The Massacre of Mankind: The Sequel to War of the Worlds by Stephen Baxter

Rating: 6.7 (out of 10)

Baxter’s sequel to H.G. Wells’ classic is at once a continuation of the original story, a meta-critique of that novel, and an alternate history that plays with the many theories of life in the solar system that were circulating in Wells’ time. This time, Julie Elphinstone – a supporting character in War of the Worlds – is the protagonist and narrator. She introduces herself a journalist and former sister-in-law of the original nameless Narrator of War of the Worlds, here called Walter Jenkins. She indicates from the beginning that her narrative of the second Martian war is compiled from her own experiences and from other reports collected from around the globe fallowing the conclusion of the war. From the beginning, it is made clear that humans have managed to prevail again, leaving the “what” and the “how” for the reader to discover.

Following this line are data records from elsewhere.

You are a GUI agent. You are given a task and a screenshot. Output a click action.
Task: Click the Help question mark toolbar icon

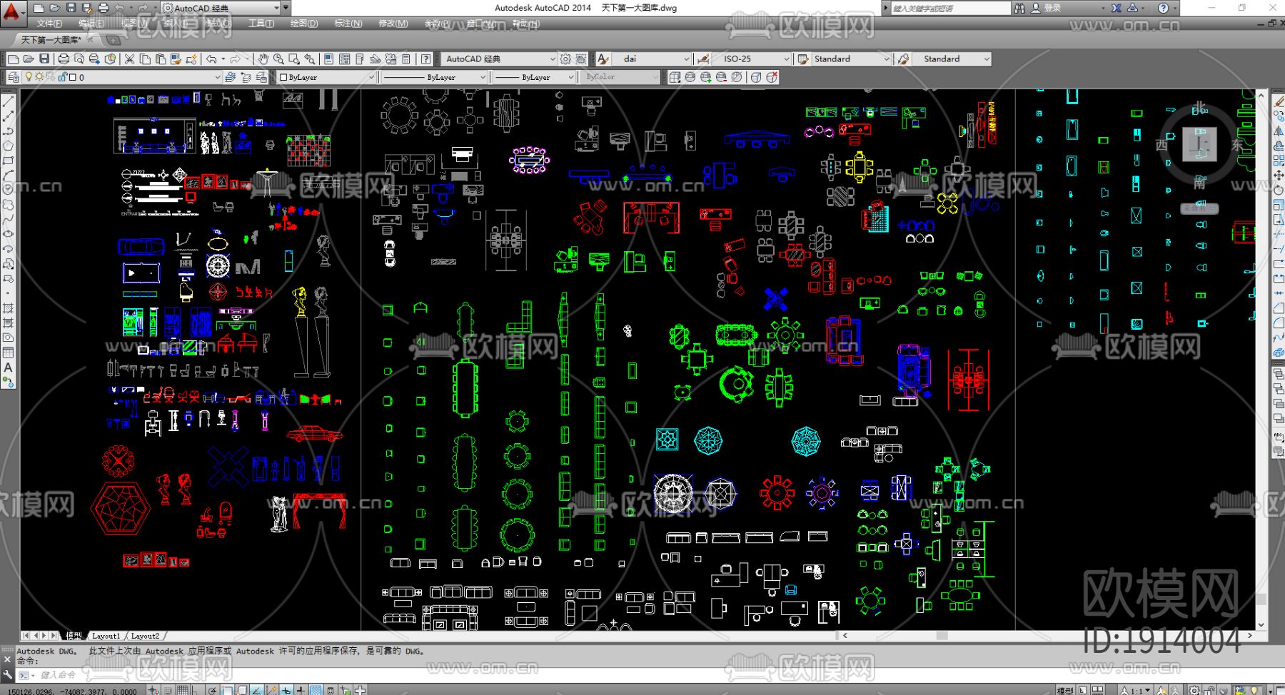click(x=425, y=59)
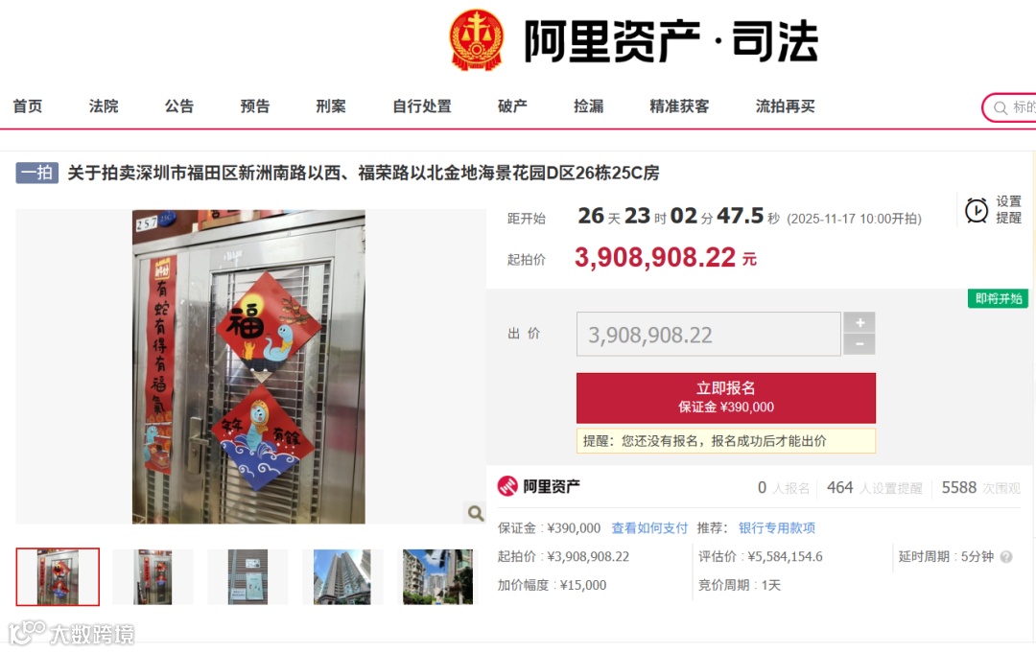Click the 设置提醒 reminder text
The width and height of the screenshot is (1036, 653).
(x=1008, y=209)

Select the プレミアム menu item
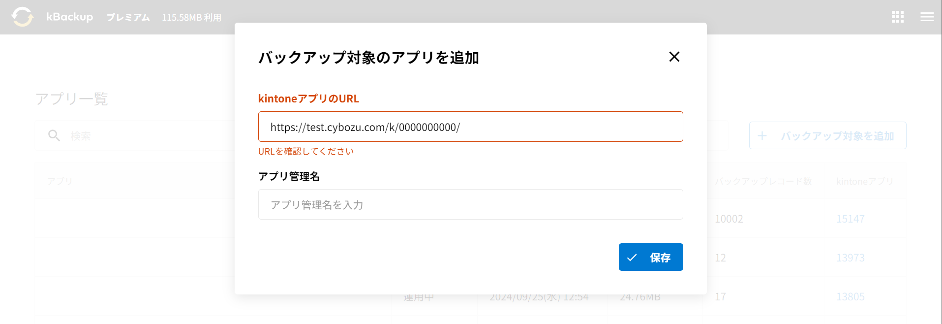pos(127,17)
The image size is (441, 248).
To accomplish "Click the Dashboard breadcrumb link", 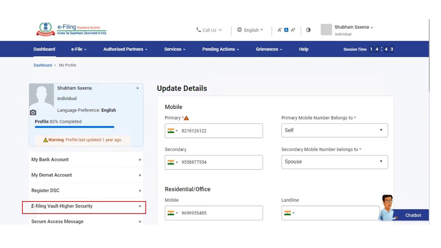I will tap(43, 65).
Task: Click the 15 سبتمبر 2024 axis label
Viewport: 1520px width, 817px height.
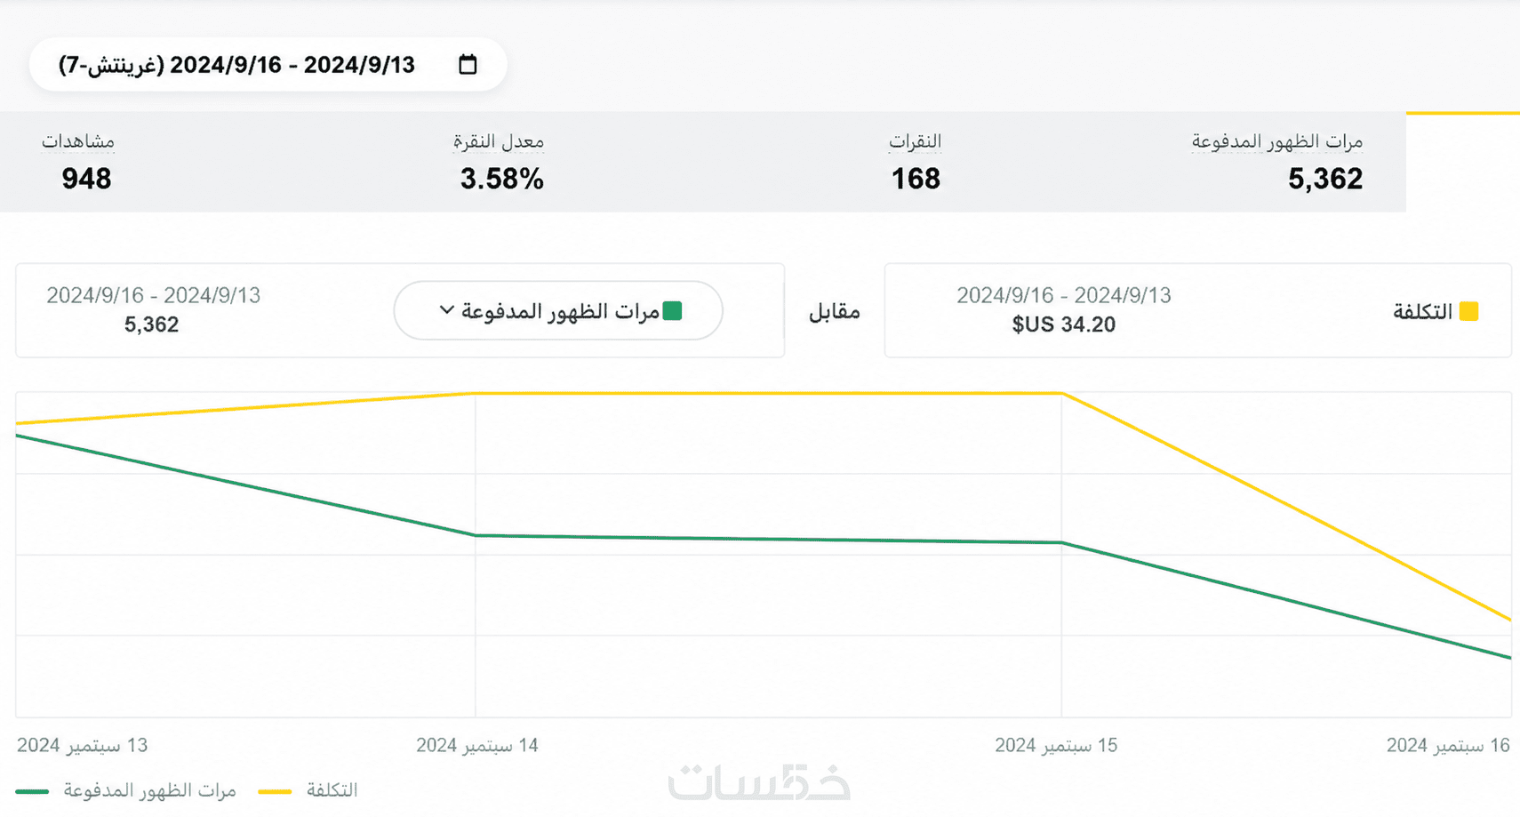Action: pyautogui.click(x=1056, y=745)
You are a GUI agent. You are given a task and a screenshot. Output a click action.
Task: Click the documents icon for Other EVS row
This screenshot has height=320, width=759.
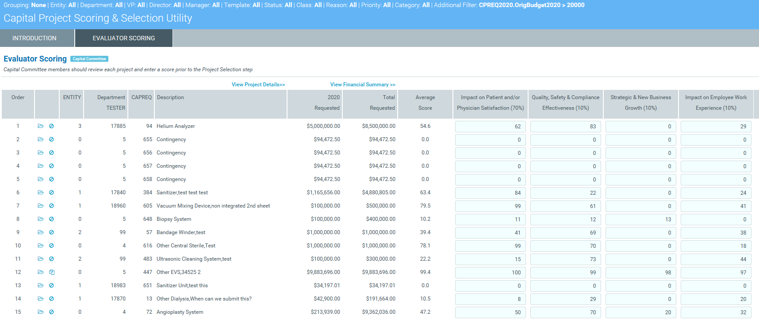point(51,272)
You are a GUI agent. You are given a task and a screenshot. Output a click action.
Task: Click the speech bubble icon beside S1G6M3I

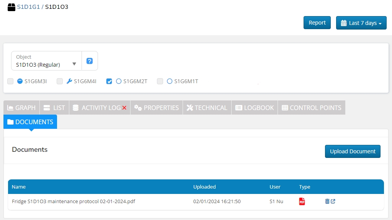[x=20, y=81]
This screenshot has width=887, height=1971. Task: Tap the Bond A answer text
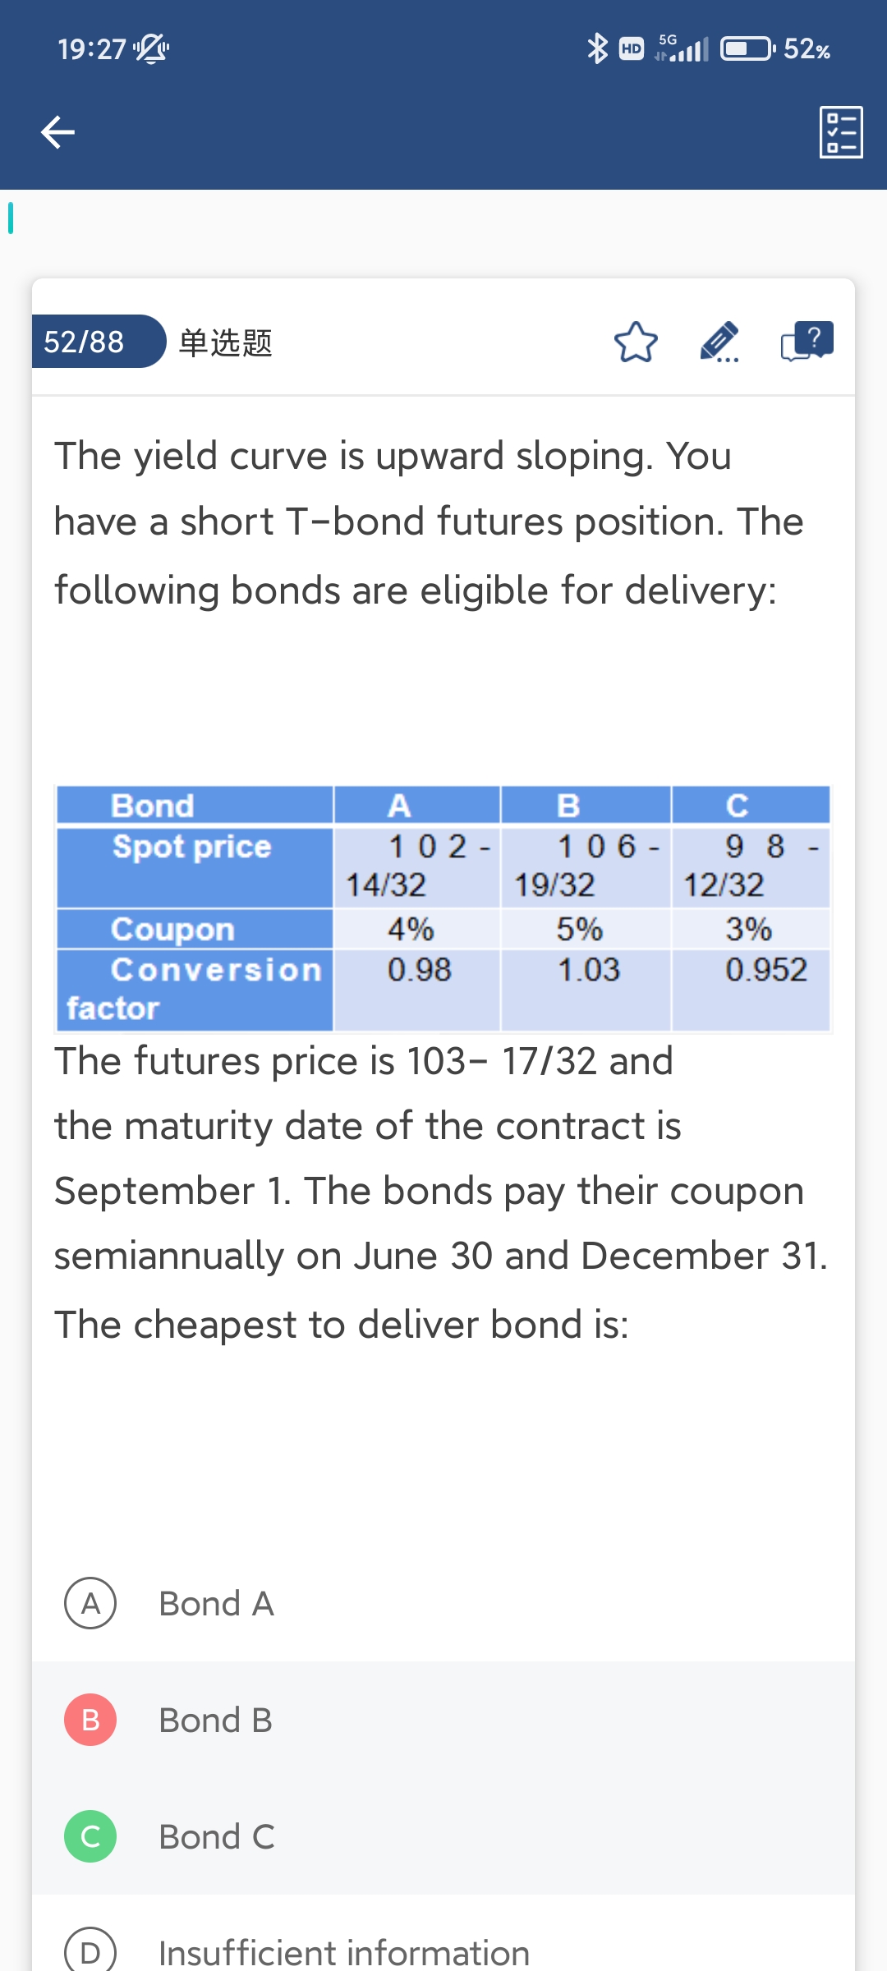(x=216, y=1603)
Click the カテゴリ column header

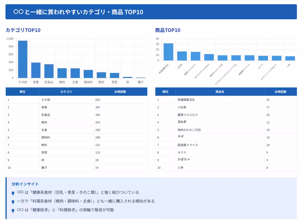66,92
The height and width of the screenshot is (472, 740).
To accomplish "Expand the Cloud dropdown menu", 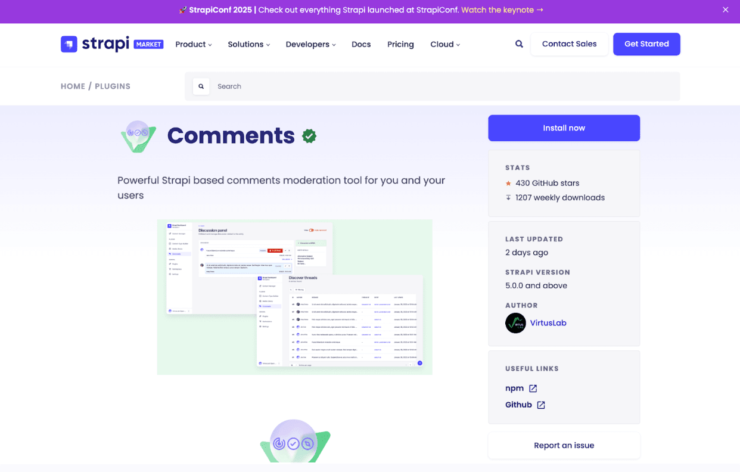I will [x=445, y=44].
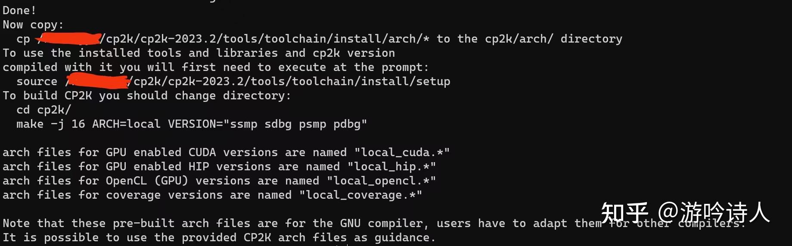Viewport: 792px width, 246px height.
Task: Click the "cd cp2k/" command line
Action: point(43,110)
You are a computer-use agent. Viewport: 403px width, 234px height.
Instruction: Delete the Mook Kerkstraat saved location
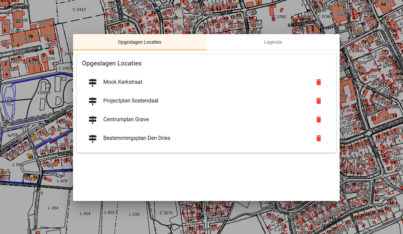[x=318, y=82]
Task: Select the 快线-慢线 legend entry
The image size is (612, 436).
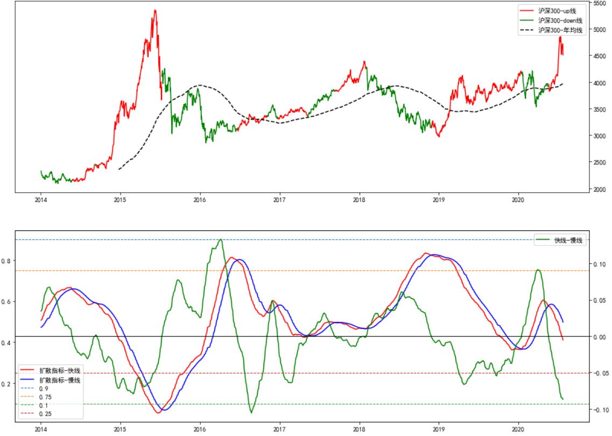Action: [x=568, y=241]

Despite some distracting post-modern affectations, such as the constant critiquing of Jenkins’ (meaning Wells’) original narrative of the first Martian war, and the incessant name dropping of famous historical figures and their actions during both wars, Elphinstone’s story is fairly riveting through the first two thirds or so, but Baxter makes a critical mistake in detouring from the tale just as the “solution” to the second invasion is about to present itself. Elphinstone takes us on a world tour of the war’s events, leaving us in a state of excruciatingly protracted suspense, while introducing us to a mostly entirely new cast of characters, with even more celebrity name dropping and alt-history shenanigans, before bringing us back around for a rather anti-climactic finale. I appreciate Baxter’s willingness to expand the borders of this interplanetary war beyond the shores of Great Britain, but I think he badly mishandled the execution in this case. The denouement is also overlong, though it makes a few interesting observations and is not lacking for poignancy.

The Massacre of Mankind is, at times, a worthy sequel to Wells’ classic, but falls a little short of the greatness is aspires to.